A judge who only cares about the perp: Just what progs want


“Judge, the mother of the victim is in the building, walking down the hallway,” said Christopher Conway of the Bronx DA’s Office.

“What does that have to do with what we’re doing here?” replies Justice Naita Semaj of the county Supreme Court. “I understand you might want her sitting here in the courtroom, but what does that have to do with the actual task at hand?”

Which was arraigning Tyresse Minter, 28, in the death of his stepson, Corde Scott, 15.

After a lecture from the bench — Nemaj snarking on about the prosecutor’s “preference” and how everyone else had made it on time, concluding, “Are you serious?” — they proceeded without the grieving mom.

She arrived at some point, only to flee the courtroom in horror at the judge’s behavior.

The defendant pleaded “not guilty,” though he’s confessed to a host of material facts: Corde unquestionably died at his hands — strangled to death as the grown man pinned him in place.

Minter stands charged with manslaughter in the second degree and criminally negligent homicide, both bail-eligible offenses.

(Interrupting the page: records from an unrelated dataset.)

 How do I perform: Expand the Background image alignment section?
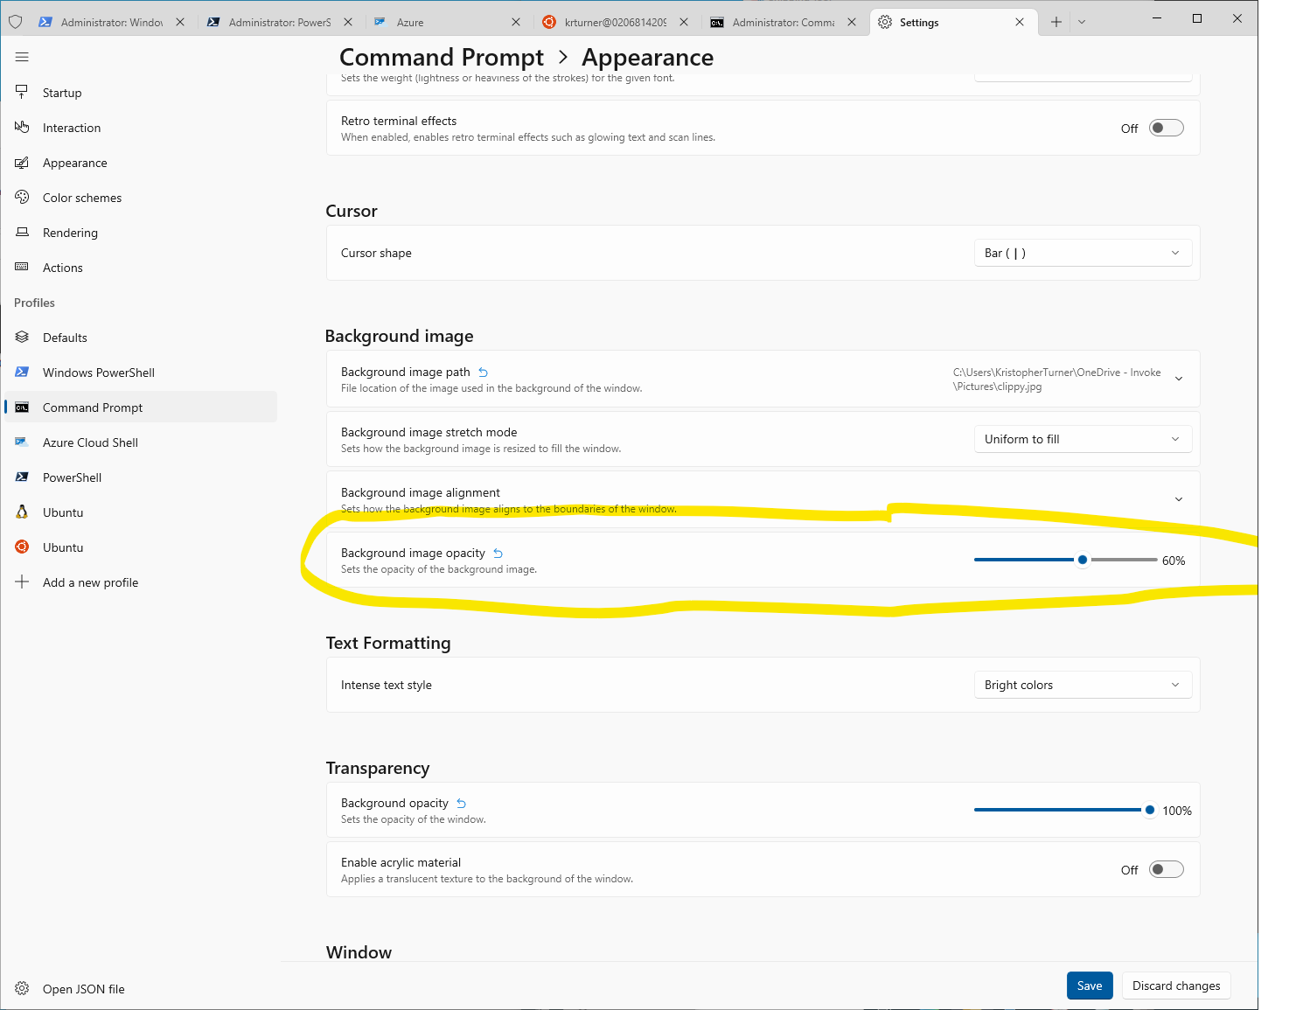(x=1178, y=499)
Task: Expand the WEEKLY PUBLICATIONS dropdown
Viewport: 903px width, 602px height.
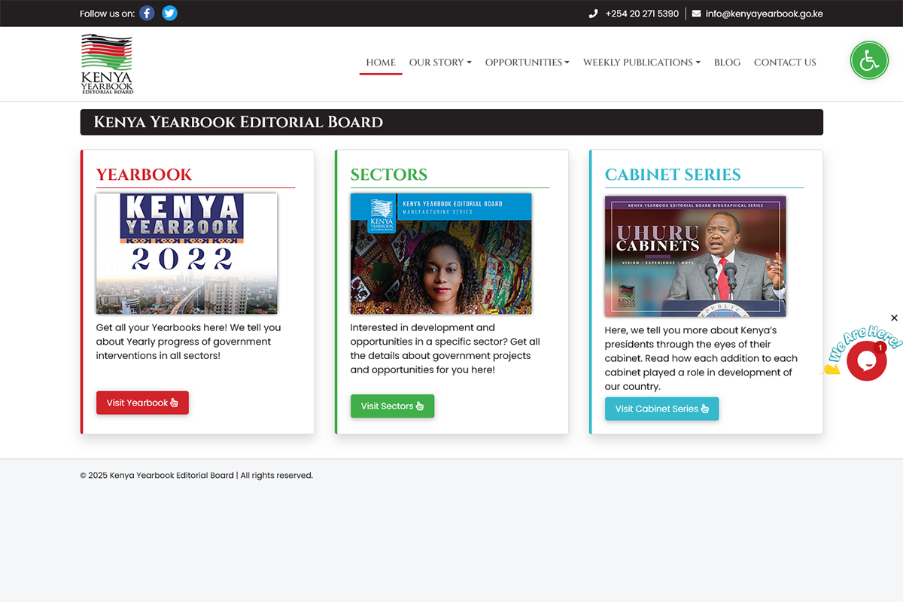Action: click(641, 62)
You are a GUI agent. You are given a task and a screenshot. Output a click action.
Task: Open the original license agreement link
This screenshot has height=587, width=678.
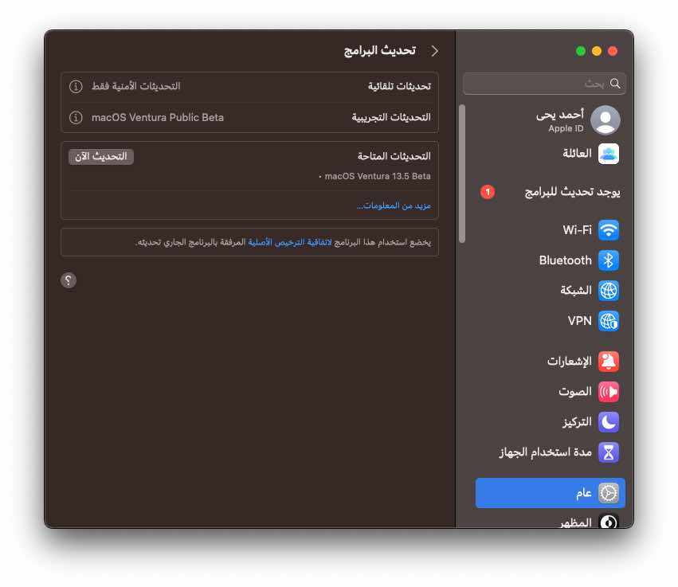coord(290,242)
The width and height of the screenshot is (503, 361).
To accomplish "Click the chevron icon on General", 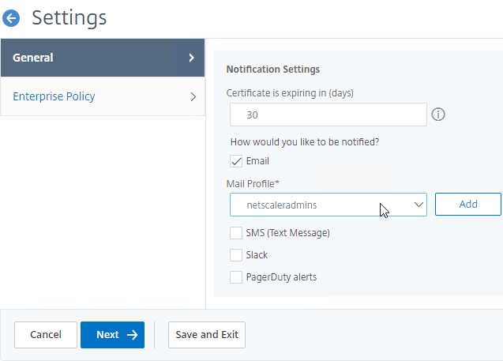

Just a month before the Jan. 23 death, he was released on parole from a crime in which he shot the victim three times in the back.

He has a long record that clearly qualifies him as a persistent violent felony offender and a multiple parole violater.

So Conway requested remand — jail or at least substantial bail.

Minter’s defense attorneys — two lawyers from the Bronx Defenders — argued, basically, that the accused hasn’t fled in the months since the crime and has been reporting to his parole officer and doing all his Family Court-ordered programs. They suggested release on his own recognizance.


Semaj said she didn't want to make the arraignment "about the victim."
Semaj said she didn’t want to make the arraignment “about the victim.”
Family via Bronx12

The judge did just that — no bail, just supervised release.

“I’m not gonna make this about the victim at all,” she said. “We’re focusing on this defendant.” Nothing “can lead me to conclude that he is a flight risk,” and “I believe he greatly benefits from some sort of programming.”

Ah, “programming”! That’s surely enough to keep the public safe from a man who lost control sufficiently to kill a kid.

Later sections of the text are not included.